_SHORT TASK_
Write out, word for word, the lines from the one containing "Given: Go to Plans & pricing" through the one containing "[x=963, y=151]", including both of those lines.
◆ ◆ ◆
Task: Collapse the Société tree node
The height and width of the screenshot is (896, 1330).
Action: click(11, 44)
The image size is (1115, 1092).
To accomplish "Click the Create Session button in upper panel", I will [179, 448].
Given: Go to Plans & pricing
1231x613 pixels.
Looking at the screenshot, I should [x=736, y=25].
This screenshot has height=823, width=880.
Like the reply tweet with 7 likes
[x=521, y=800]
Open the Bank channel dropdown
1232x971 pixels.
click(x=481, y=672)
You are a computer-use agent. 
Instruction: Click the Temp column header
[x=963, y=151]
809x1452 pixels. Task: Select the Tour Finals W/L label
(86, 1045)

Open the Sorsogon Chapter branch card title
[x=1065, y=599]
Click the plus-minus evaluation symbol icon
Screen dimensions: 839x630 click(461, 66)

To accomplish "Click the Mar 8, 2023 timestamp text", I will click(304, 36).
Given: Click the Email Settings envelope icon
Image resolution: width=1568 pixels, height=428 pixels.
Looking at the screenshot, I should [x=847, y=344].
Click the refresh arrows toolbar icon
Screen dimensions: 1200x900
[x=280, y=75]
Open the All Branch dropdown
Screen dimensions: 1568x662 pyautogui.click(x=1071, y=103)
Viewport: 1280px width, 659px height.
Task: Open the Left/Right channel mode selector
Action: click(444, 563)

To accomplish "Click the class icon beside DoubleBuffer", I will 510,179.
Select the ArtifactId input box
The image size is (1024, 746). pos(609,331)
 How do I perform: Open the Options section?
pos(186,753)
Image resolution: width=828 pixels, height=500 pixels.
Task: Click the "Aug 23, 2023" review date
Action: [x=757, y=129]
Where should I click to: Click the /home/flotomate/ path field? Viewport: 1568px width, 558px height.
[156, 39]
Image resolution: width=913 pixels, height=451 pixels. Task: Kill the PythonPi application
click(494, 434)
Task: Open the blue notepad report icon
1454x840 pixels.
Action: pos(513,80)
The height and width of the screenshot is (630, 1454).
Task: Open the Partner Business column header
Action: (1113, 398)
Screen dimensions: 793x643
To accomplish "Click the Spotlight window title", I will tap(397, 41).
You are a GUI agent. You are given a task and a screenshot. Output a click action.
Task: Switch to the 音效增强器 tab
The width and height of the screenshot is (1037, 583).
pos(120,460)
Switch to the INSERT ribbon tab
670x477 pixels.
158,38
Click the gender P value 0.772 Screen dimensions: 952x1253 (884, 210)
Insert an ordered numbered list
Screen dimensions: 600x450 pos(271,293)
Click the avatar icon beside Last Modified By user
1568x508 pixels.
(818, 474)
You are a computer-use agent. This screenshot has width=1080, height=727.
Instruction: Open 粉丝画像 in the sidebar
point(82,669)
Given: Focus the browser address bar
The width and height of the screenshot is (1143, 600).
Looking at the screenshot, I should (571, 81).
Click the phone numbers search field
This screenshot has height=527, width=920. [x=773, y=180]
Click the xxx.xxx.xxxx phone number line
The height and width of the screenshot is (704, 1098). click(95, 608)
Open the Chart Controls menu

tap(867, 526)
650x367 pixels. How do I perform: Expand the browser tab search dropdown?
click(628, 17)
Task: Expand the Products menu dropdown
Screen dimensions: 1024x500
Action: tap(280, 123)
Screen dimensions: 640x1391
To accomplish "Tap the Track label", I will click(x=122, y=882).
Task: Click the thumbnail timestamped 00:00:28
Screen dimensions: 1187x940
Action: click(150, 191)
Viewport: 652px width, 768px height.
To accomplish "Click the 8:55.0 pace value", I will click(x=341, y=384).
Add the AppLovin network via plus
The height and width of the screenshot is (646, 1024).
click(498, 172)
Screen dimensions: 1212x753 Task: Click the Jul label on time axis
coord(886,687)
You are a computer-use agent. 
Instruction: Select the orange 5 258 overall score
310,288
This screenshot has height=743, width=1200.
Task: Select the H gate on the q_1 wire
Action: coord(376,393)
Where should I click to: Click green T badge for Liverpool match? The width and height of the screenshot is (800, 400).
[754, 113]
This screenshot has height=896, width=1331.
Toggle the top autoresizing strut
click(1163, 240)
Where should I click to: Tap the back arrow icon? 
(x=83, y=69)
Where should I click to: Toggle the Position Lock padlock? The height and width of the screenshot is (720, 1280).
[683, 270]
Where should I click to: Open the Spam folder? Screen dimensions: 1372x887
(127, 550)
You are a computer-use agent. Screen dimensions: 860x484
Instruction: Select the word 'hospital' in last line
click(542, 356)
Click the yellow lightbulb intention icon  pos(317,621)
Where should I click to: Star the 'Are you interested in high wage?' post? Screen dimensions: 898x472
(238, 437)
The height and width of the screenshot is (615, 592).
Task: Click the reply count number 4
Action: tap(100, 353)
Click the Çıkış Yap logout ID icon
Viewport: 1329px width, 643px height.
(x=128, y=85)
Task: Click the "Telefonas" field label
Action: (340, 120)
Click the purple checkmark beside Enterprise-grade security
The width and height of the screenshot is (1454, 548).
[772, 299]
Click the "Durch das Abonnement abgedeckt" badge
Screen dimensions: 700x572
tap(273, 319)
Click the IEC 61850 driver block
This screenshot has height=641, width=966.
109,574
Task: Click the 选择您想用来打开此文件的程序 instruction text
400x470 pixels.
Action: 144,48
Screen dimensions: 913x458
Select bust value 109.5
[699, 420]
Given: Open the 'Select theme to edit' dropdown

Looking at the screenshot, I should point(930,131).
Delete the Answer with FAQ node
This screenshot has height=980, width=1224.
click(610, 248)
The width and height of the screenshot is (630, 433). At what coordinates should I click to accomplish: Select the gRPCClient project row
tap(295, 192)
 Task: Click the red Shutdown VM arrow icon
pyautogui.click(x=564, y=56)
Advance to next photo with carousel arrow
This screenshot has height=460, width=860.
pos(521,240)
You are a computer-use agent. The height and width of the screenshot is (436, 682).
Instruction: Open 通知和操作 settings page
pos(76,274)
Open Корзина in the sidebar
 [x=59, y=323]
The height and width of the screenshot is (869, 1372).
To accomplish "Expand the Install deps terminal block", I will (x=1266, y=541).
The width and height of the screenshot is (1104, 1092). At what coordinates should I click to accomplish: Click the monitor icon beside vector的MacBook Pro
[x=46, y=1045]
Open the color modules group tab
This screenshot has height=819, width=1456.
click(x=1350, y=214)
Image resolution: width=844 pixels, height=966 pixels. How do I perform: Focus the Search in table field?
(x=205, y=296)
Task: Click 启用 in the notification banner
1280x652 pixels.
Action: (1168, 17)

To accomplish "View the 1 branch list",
◆ ◆ ◆
_RESPONSE FOR THIS EXERCISE_
Given: Go to Plans & pricing
1231x613 pixels.
Looking at the screenshot, I should [x=736, y=25].
This screenshot has height=823, width=880.
Like the reply tweet with 7 likes
[x=521, y=800]
Open the Bank channel dropdown
1232x971 pixels.
click(x=481, y=672)
You are a computer-use agent. 
Instruction: Click the Temp column header
[x=963, y=151]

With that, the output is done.